■ Try it
Please filter the data below down to the lines holding the string "pixel".

(Beginning of Given entries)

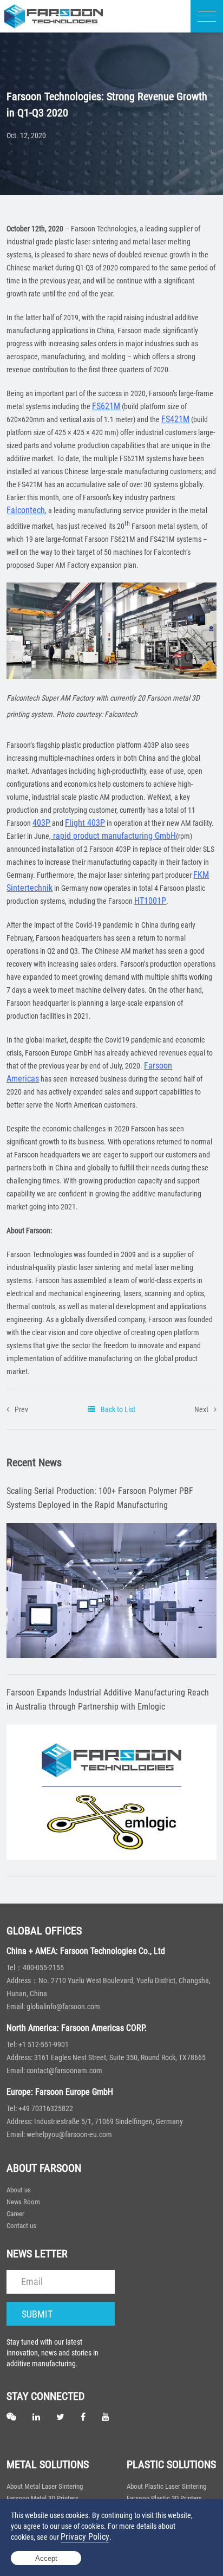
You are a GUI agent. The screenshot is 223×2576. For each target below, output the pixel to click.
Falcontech (25, 510)
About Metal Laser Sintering (44, 2486)
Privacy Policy (85, 2537)
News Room (23, 2202)
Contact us (21, 2226)
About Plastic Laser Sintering (166, 2486)
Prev (21, 1409)
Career (15, 2214)
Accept (46, 2558)
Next (201, 1409)
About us (18, 2190)
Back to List (118, 1409)
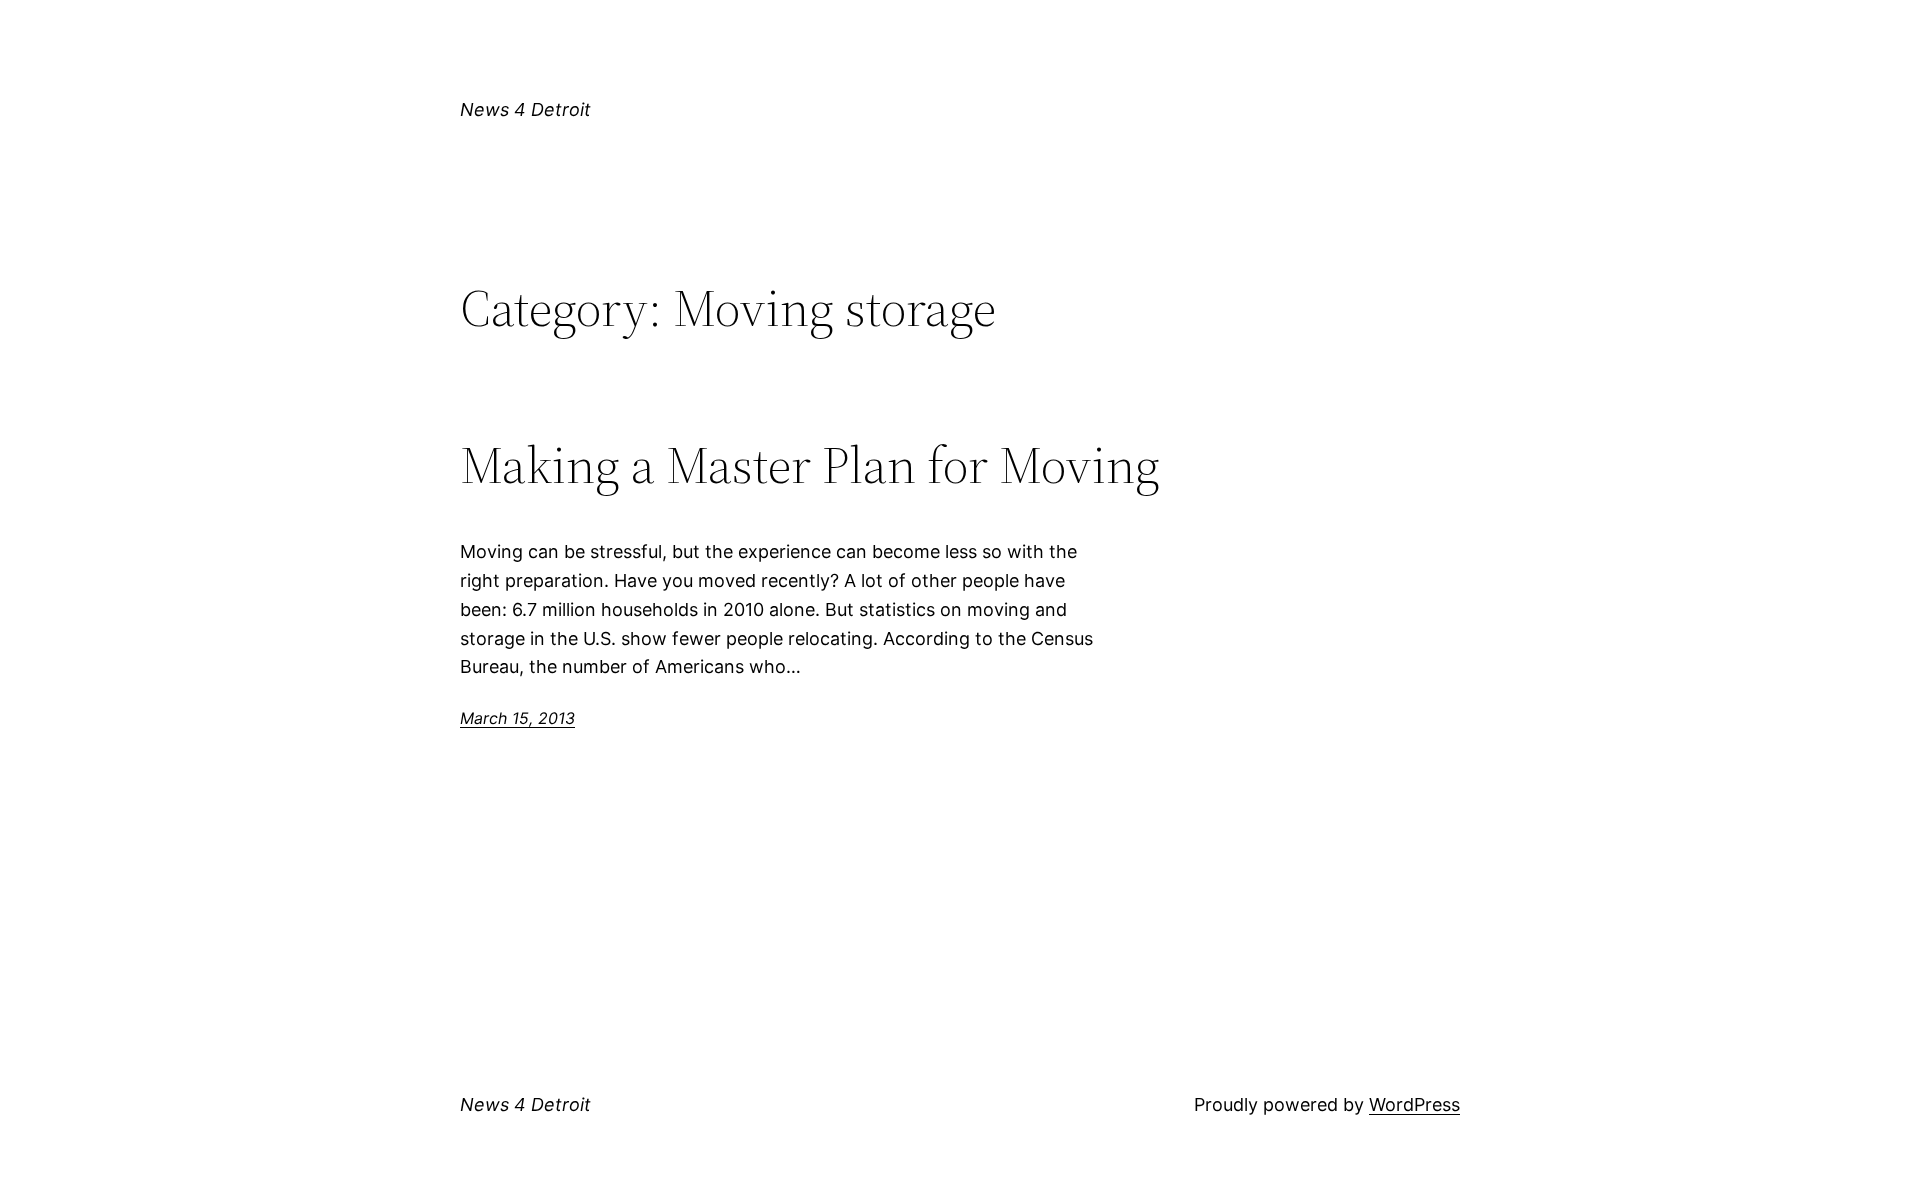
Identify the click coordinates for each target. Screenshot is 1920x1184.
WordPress (1414, 1104)
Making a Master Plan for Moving (810, 465)
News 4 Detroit (525, 109)
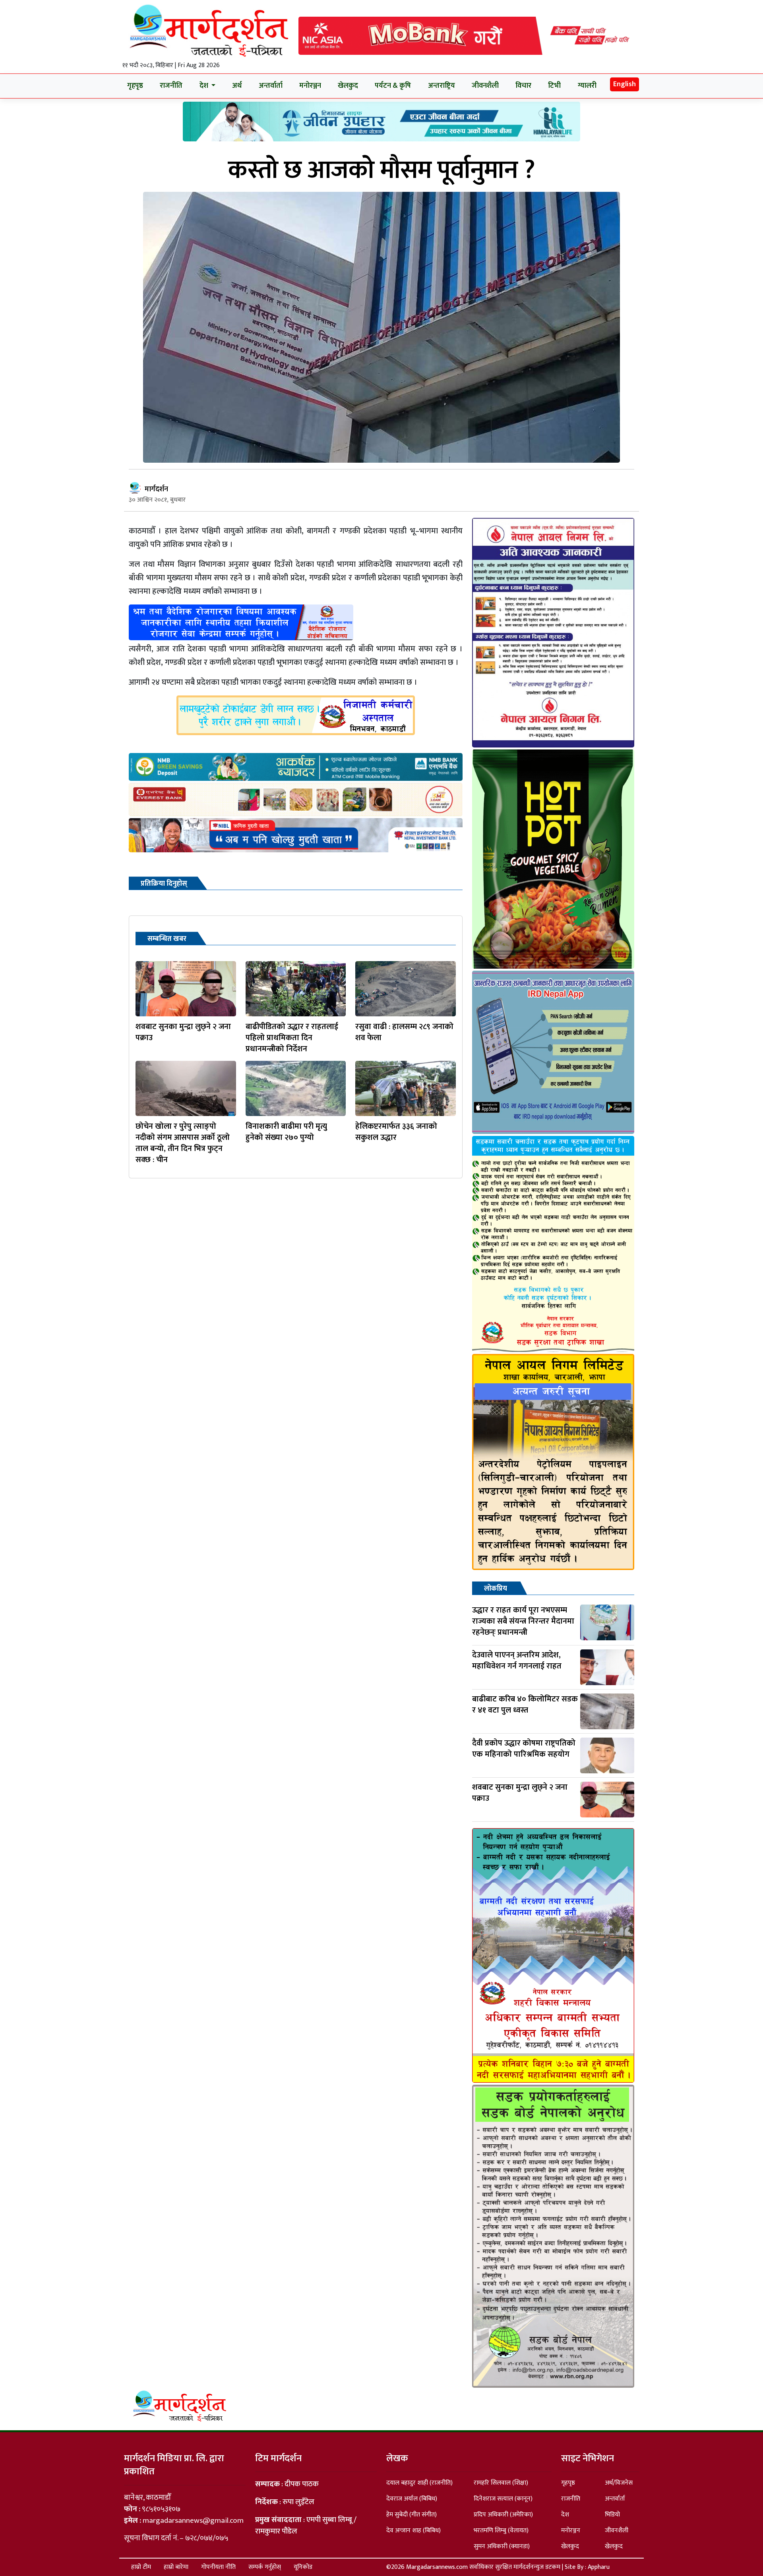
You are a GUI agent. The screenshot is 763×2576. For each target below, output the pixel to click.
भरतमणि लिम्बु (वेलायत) (501, 2530)
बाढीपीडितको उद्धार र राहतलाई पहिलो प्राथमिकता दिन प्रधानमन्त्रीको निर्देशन (292, 1038)
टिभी (554, 86)
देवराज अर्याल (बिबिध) (411, 2498)
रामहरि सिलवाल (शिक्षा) (501, 2483)
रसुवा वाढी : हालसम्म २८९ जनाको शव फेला (404, 1032)
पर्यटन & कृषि (393, 86)
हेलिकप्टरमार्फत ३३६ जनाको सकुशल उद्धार (396, 1132)
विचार (523, 86)
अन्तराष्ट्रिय (441, 86)
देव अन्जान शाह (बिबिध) (413, 2530)
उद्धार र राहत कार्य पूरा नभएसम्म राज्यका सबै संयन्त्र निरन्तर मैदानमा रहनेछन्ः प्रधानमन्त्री (523, 1621)
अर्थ (237, 86)
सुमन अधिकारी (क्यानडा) (502, 2546)
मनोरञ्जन (310, 86)
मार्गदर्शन (156, 489)
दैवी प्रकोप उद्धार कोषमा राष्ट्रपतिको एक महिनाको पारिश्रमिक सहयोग (523, 1748)
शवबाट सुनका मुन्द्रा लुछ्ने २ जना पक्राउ (183, 1032)
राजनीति (171, 86)
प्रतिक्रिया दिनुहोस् (164, 884)
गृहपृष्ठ (135, 86)
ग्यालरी (587, 86)
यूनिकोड (303, 2567)
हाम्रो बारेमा (176, 2567)
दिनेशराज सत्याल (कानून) (503, 2498)
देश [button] (204, 86)
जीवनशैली (485, 86)
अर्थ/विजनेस (619, 2483)
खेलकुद (348, 86)
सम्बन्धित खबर (166, 939)
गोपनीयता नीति (218, 2567)
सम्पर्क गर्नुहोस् (264, 2567)
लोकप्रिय (495, 1589)
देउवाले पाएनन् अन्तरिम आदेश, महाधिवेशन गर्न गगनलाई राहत (517, 1660)
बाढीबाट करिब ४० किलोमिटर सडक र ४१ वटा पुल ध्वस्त (525, 1704)
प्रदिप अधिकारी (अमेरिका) (503, 2514)
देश (565, 2514)
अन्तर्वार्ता (271, 86)
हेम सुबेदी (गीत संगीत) (411, 2514)
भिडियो (612, 2514)
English (624, 84)
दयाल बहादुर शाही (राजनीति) (419, 2483)
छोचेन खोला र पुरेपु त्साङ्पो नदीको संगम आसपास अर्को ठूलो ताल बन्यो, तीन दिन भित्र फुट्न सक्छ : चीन (183, 1143)
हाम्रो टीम (141, 2567)
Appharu (599, 2567)
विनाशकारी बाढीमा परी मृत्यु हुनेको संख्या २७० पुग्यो (286, 1132)
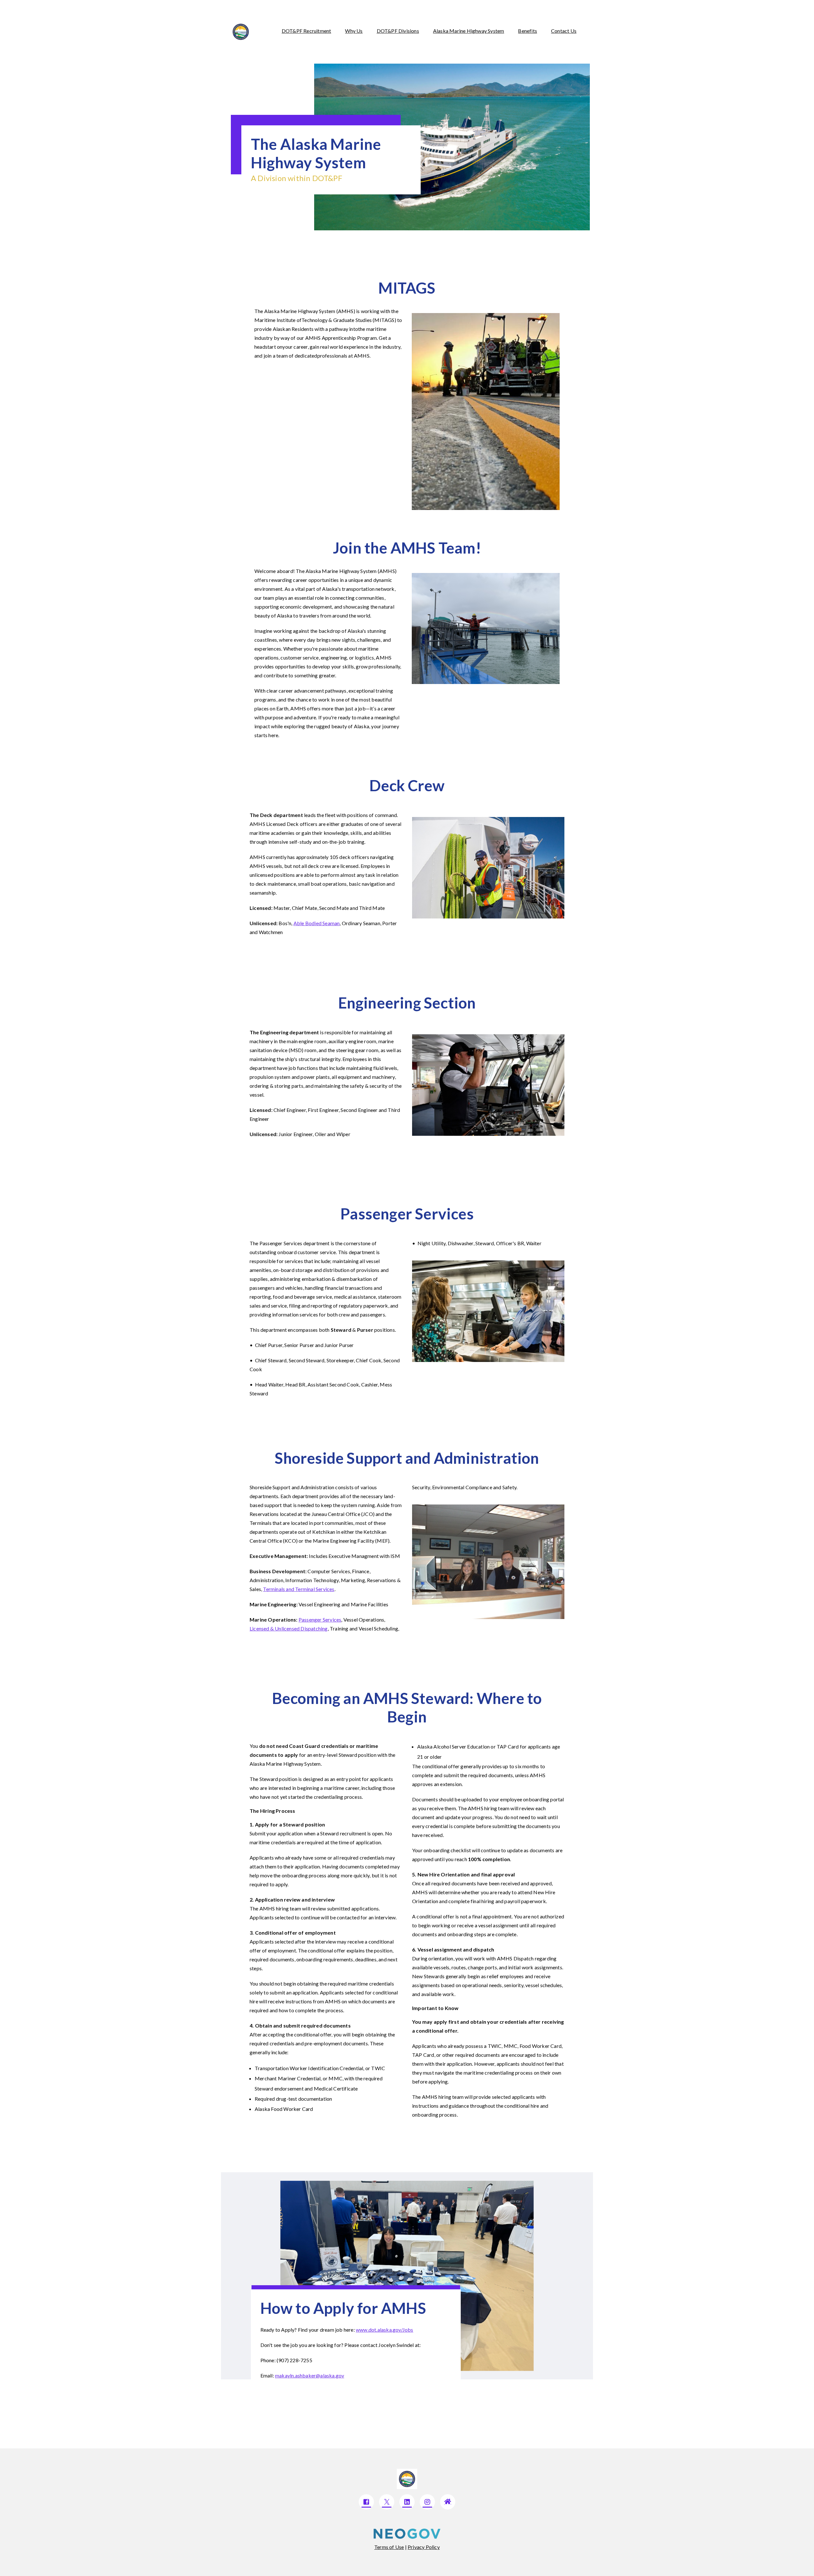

(End of Given entries)

■ Exercise solution
You are a GUI agent. The screenshot is 223×2576. For each target below, output the pixel to click.
You are a GUI agent. The screenshot is 763×2576. For each target below, output the pixel to click.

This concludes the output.